And how, from speaking to experts on cryptocurrencies they do not require innate value to have ‘value’.

Well I just want to go back to this idea of “innate value” again today – as I think it’s important…

Before 1972, the US used to back their currency up via gold (the gold standard).

They (the Fed) believed that if they had an innate store of value, it would be a lot easier to keep the value of the dollar consistent.

They thought that by simply keeping this price pegged, things would be successful.

The issue here is that you need the supply of money to be manipulated easily to be able to affect the interest rate (therefore preventing inflation or deflation).
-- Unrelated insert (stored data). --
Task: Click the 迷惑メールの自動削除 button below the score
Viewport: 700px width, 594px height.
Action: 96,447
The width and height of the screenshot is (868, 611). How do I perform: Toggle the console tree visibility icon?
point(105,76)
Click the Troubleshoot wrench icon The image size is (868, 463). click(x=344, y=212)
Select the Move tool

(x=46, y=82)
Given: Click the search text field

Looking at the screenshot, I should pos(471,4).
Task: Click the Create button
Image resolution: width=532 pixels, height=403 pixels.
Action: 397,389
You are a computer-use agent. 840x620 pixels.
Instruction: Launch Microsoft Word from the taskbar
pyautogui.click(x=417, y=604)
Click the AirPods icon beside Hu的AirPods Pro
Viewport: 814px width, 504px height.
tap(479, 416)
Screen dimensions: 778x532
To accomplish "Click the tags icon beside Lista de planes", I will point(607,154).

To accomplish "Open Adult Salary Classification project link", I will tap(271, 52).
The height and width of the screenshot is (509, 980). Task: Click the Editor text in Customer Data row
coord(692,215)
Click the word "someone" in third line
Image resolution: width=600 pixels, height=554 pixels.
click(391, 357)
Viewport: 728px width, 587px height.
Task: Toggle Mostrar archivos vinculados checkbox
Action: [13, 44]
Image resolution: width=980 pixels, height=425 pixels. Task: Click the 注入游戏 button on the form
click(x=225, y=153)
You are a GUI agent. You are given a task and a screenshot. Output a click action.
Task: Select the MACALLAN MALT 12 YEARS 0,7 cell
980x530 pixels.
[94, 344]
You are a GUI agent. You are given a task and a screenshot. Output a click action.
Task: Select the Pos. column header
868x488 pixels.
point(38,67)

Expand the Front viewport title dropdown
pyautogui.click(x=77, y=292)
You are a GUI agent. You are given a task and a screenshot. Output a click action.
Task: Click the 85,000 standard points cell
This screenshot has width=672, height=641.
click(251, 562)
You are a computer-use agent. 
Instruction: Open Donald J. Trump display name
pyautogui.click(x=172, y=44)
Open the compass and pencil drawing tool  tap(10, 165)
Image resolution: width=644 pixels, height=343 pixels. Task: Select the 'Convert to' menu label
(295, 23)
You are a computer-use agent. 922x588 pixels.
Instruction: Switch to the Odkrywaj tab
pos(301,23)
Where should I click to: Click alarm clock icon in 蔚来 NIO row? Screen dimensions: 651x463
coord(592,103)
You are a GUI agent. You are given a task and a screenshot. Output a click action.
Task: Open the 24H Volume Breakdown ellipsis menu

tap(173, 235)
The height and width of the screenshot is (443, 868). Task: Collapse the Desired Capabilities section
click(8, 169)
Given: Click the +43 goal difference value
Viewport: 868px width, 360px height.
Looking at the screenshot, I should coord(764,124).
When gold is your store of value, you have to increase or decrease your gold holdings according to the situation…

The inherent issue here is that gold takes time to mine!

This means that the value of the dollar cannot be affected correctly when required.

So pegging the dollar to gold was of no real benefit.

Now on the flip side, I don’t believe that the way ‘money’ has value now is of any real benefit…

In fact, I’d say most economic problems are down to the central banks creating money out of thin air (debt).

Whenever a treasury bond is made, that’s effectively money being made from the central bank…

Out of thin air.

And this money being made pushes down rates and we get the very rich being able to buy houses cheaply, reinvest in offshore schemes with cheap financing etc, etc.

However, it does give the Fed far more flexibility when it comes to being able to work through market downturns.